# Now This ... In Texas You Do Not Have To



## itsallaboutattitude (May 15, 2019)

provide ID unless you are arrested. 

They tried to arrest this man for an outstanding warrant. Tried to lie and trick him to provide his ID. 

When he refused then claimed he was a wanted man.


----------



## Theresamonet (May 16, 2019)

You don’t have to provide ID, but if you’re being mistaken for someone whose committed a crime, _why wouldn’t you_? 

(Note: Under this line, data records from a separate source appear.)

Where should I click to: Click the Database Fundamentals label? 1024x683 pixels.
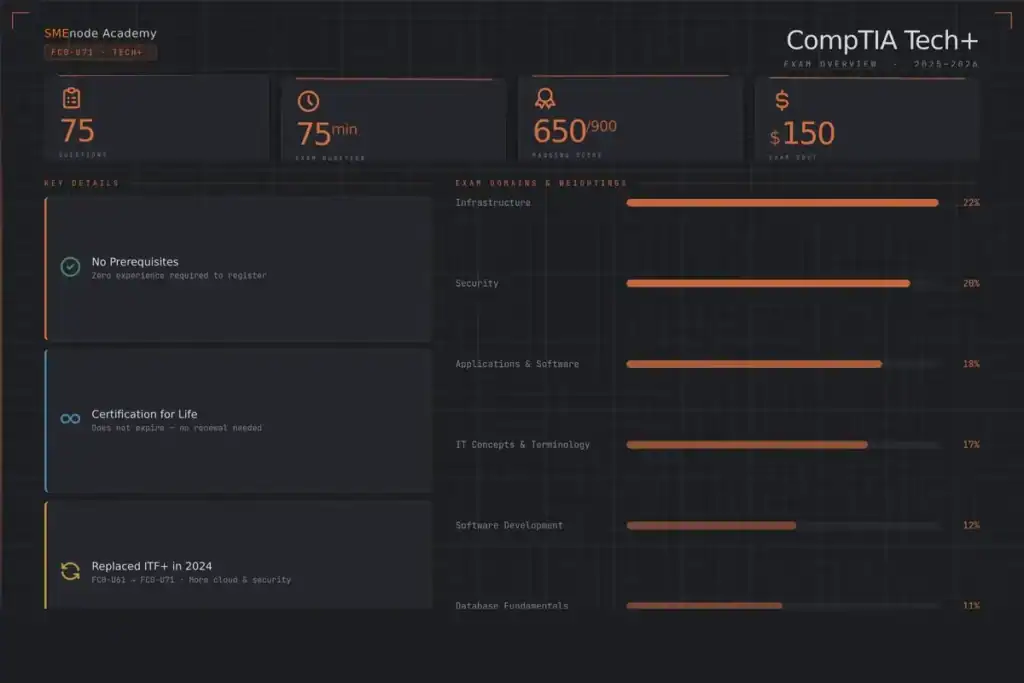pyautogui.click(x=512, y=606)
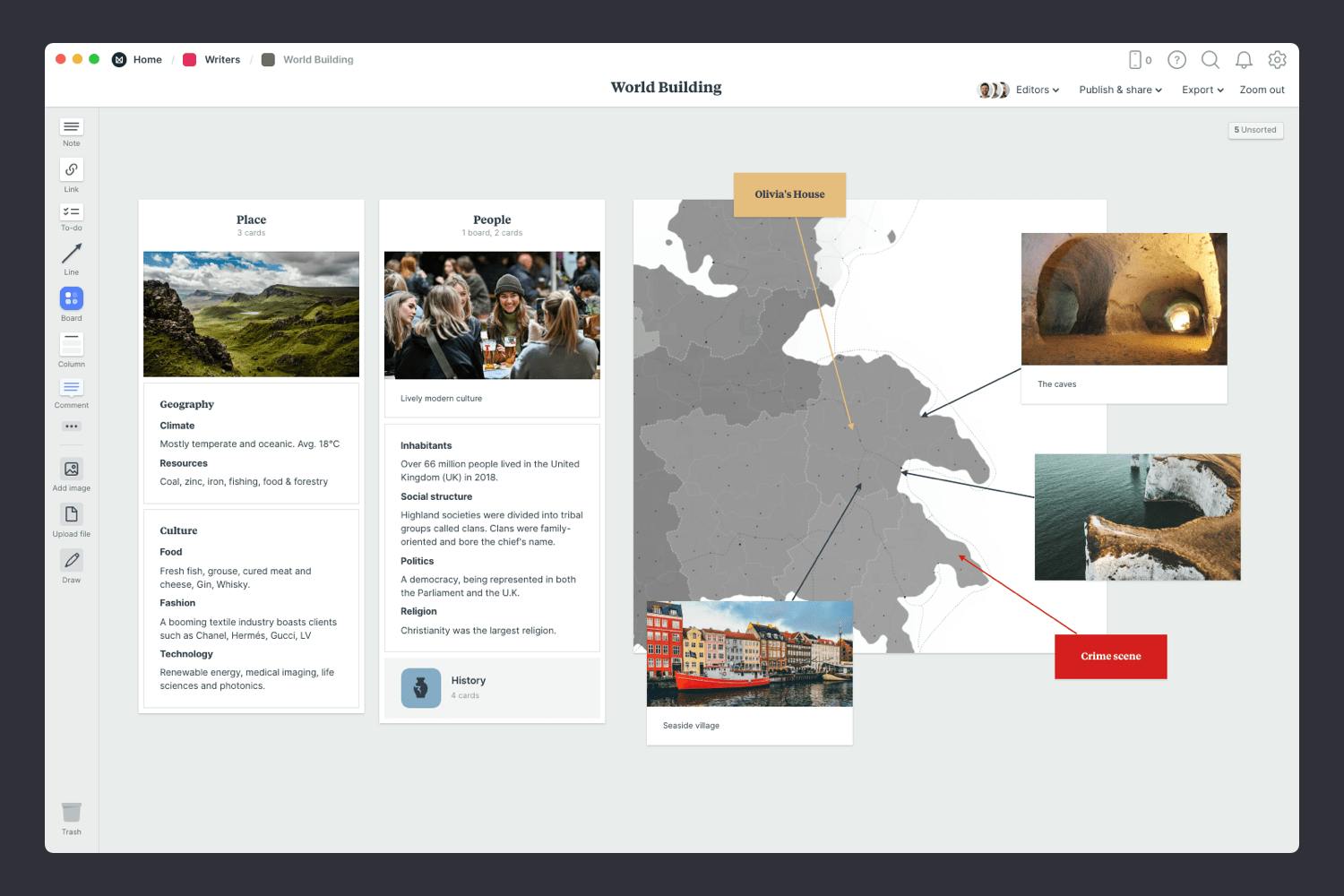Click the Zoom out button
This screenshot has width=1344, height=896.
pos(1262,90)
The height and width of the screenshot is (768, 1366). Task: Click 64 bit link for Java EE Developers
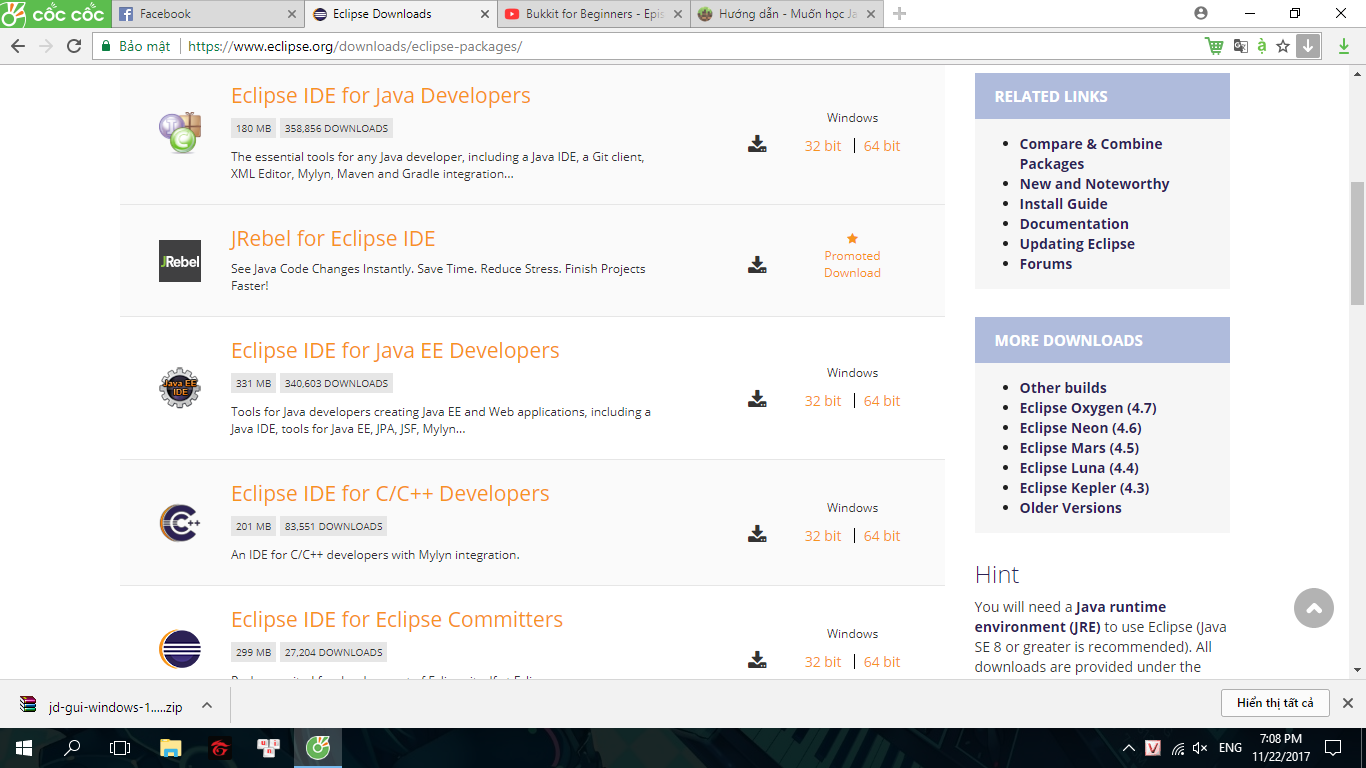point(882,401)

I don’t understand the actions of the “victim” here. Everyone knows the police are trigger happy; they’re looking for someone who’s done god knows what, so instead of showing his ID or quietly going to jail snd workng it out there, he chooses to stand there yelling, flailing his arms and snatching away. I don’t get. You don’t want to show identification because you don’t HAVE TO, but you also don’t want to go to jail on a case of mistaken identity... choices.


----------



## Laela (May 16, 2019)

BLACK PEOPLE HAVE RIGHTS TOO!!


----------



## scoobygirl (May 16, 2019)

Theresamonet said:


> You don’t have to provide ID, but if you’re being mistaken for someone whose committed a crime, _why wouldn’t you_?
> 
> I don’t understand the actions of the “victim” here. Everyone knows the police are trigger happy; they’re looking for someone who’s done god knows what, so instead of showing his ID or quietly going to jail snd workng it out there, he chooses to stand there yelling, flailing his arms and snatching away. I don’t get. You don’t want to show identification because you don’t HAVE TO, but you also don’t want to go to jail on a case of mistaken identity... choices.


It’s possible he may have some legal issues under his real name which may have gotten him arrested anyway. In that situation it’s probably best just to assert his rights not to show ID unless required to.


----------



## itsallaboutattitude (May 16, 2019)

1. I know they are not detectives. 
2. But you suspect someone is a wanted person. 
3. You can look up the property info - It’s not hard to do as a private citizen so I’m thinking the cops have it even easier
4. Other means of simple detecting 

Instead cops can lie and pretend to trick you into incriminating yourself.  When you don’t, just snatch you up anyway. 

He had his hands on that mans person pretty quick.


----------